Hollywood-Star Christoph Waltz im Portrait

Als Bösewicht in “Spectre”: Christoph Waltz (Foto: MGM)

„Bei mir gibt es nichts zu porträtieren!“ sagte Christoph Waltz, als ihn Regisseur Kurt Mayer um die Zusage für ein dokumentarisches Porträt bat. Wie sehr Waltz damit im Irrtum war, beweist die vom Fernsehfonds Austria  geförderte Koproduktion von arte, ORF III und der Kurt Mayer Film auf über 50 Minuten Länge.
Sarkastisch, ironisch, zynisch und immer undurchschaubar: die Film-Charaktere, für die Christoph Waltz bereits mit zwei Oscars ausgezeichnet wurde, zeigen die komplette Klaviatur des Boshaften, mal als Verbrecher, mal als Rächer, immer vollkommen überzeugend. Bereits zum zweiten Mal zeigt er der Welt als Bond-Bösewicht Ernst Stavro Blofeld in „Keine Zeit zu sterben“, dass er die Niedertracht perfekt beherrscht. Doch wer ist der Mensch hinter den Schurken, auf die er nun scheinbar festgelegt ist? Wer ist der Künstler, der vor 25 Jahren in einer filmischen Biografie ebenso gut und überzeugend den innerlich zerrissenen Schlagerstar Roy Black verkörperte?

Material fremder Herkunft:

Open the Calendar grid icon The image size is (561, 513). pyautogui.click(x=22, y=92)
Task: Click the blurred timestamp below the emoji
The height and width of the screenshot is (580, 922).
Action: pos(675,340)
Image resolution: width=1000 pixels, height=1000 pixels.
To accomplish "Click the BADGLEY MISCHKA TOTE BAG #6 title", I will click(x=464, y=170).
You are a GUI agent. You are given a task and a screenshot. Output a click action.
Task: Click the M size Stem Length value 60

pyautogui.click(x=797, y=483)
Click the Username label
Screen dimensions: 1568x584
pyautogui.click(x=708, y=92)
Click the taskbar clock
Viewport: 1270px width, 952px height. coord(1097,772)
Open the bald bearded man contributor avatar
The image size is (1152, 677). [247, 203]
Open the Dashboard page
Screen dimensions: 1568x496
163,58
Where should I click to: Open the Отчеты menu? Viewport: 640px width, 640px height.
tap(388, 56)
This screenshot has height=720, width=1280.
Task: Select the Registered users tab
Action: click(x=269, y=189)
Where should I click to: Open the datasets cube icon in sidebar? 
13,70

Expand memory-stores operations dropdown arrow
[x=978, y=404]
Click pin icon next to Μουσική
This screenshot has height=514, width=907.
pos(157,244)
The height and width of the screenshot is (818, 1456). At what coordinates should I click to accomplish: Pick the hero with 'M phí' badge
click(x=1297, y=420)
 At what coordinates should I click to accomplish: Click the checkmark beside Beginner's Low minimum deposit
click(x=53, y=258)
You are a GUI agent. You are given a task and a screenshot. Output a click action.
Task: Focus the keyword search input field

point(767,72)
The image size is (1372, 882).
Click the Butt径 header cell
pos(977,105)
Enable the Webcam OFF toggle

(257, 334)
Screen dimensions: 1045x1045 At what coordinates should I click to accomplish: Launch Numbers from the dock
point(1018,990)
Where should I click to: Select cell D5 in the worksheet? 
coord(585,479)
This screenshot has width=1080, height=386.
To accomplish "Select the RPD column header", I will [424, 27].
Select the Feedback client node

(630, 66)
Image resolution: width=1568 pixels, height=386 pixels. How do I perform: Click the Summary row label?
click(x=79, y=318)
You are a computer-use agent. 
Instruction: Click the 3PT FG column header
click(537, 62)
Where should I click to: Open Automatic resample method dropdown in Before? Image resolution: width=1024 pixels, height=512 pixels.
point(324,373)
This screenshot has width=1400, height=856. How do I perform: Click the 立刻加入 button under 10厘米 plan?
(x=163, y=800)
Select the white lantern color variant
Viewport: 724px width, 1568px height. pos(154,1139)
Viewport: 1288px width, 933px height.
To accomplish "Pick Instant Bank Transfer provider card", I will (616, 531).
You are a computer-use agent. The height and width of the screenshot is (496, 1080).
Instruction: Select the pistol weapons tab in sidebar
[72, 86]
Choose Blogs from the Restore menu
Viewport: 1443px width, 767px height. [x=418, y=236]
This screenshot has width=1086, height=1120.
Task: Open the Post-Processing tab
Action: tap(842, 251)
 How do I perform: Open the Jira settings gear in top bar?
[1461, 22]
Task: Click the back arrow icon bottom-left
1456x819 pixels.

Was befähigt Christoph Waltz dazu, als Regisseur drei Opern zu inszenieren, zuletzt 2020 den „Fidelio“ am Theater an der Wien!?
Die Dokumentation „Christoph Waltz – der Charme des Bösen“ zeigt den scheuen Star am 3. Oktober um 21.55 Uhr bei arte (und 8.10., 20.15 Uhr, ORF III) so nah wie nie.